"Drogue du zombie" : la xylazine, cette nouvelle "menace émergente" aux Etats-Unis
C’est un bidon d’essence sur un incendie. Le 12 avril dernier, le directeur du bureau chargé de la lutte contre les drogues du gouvernement américain présentait au public le nouvel ennemi public numéro un des Etats-Unis : la xylazine, un sédatif pour animaux autorisé depuis 1972 dans le pays.
Et pour cause : entre 2018 et 2022, le nombre d’overdoses mortelles liées à ce produit a été multiplié par 13 dans le pays, selon le Centre de contrôle et de prévention des maladies (CDC) auprès de l’AFP. Environ 3 000 cas par an qui s’ajoute aux 75 000 décès annuels liés à la consommation d’opioïdes aux Etats-Unis.
Un produit peu dangereux en lui-même
Pourtant, la prise de ce produit n’est pas dangereuse en tant que telle. Concrètement, la xylazine ne provoque pas d’effets psychotropes comme une drogue. À l’inverse, ce tranquillisant pour animaux inhibe sur le système nerveux sympathique, responsable du rythme cardiaque ou de la contraction des muscles. Cela ralentit donc le rythme cardiaque et la respiration du consommateur.
Problème : aux Etats-Unis, ce produit est aujourd’hui vendu sous forme d’un cocktail de drogues appelé "tranq", rapporte le CDC. On le retrouve surtout mélangé à du fentanyl, un analgésique de synthèse dérivé de l’opium, 50 fois plus puissant que l’héroïne et en grande partie responsable de la crise des opioïdes dans le pays.
Ignorant parfois qu’ils consomment de la xylazine, les consommateurs se retrouvent ainsi dans un état amorphe pendant plusieurs heures, vagabondant dans les grandes métropoles américaines comme des morts-vivants. Un phénomène qui lui a donné son surnom de "drogue du zombie".

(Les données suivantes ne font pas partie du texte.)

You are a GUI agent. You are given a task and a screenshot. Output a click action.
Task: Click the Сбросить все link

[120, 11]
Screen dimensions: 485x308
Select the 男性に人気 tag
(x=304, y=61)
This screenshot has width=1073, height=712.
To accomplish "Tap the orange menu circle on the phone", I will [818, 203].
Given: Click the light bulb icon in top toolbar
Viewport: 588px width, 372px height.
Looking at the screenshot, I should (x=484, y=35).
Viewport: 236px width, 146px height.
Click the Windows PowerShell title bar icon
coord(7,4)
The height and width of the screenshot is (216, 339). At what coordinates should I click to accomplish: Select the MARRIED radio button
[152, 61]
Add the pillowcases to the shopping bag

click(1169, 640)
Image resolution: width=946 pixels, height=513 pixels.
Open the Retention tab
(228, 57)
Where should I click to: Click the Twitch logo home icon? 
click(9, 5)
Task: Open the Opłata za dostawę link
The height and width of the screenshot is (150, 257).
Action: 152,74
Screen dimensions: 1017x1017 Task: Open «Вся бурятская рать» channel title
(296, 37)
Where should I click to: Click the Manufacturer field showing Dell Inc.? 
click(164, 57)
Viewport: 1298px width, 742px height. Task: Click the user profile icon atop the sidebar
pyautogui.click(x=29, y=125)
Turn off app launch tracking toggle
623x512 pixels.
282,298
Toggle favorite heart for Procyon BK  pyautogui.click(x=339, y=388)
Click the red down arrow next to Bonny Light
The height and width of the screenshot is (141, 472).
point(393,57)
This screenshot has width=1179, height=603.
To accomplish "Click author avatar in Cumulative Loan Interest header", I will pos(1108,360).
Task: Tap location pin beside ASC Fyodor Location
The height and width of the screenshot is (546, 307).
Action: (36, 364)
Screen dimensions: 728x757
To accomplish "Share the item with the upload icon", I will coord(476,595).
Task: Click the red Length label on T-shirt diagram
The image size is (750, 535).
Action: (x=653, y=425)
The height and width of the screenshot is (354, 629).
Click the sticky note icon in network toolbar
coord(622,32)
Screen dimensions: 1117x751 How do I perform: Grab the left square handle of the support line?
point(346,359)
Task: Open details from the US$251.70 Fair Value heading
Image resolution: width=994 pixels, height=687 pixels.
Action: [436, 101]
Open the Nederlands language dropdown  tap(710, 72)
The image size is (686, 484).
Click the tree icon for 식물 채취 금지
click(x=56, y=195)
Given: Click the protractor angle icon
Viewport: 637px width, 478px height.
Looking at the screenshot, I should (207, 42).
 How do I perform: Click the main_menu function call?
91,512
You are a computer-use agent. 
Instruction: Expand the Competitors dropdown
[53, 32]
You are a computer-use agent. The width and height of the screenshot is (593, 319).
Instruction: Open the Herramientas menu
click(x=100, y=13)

Des effets secondaires bien plus destructeurs
Au-delà de cet effet sédatif et psychotrope, cette combinaison est aussi destructrice pour les corps de ceux qui se l’injectent en seringue. Dans un reportage publié le 21 juin par le quotidien Libération, des consommateurs de "tranq" dévoilent des plaies béantes et nécrosées sur leurs bras et leurs jambes, parfois jusqu’à l’os. Des effets secondaires uniques à la xylazine qui, s’ils ne sont pas traités, peuvent obliger à pratiquer des greffes de peau ou des amputations, indique une infirmière du centre de soins St Ann’s Corner of Harm Reduction de New York.
De même, la xylazine ne peut pas être traitée comme les autres drogues. N’étant pas un opioïde, le sédatif ne réagit pas à l’utilisation de naloxone, un spray nasal généralement utilisé comme antidote au fentanyl. Il complique ainsi le traitement des consommateurs de "tranq" et augmente leurs risques de faire une overdose mortelle.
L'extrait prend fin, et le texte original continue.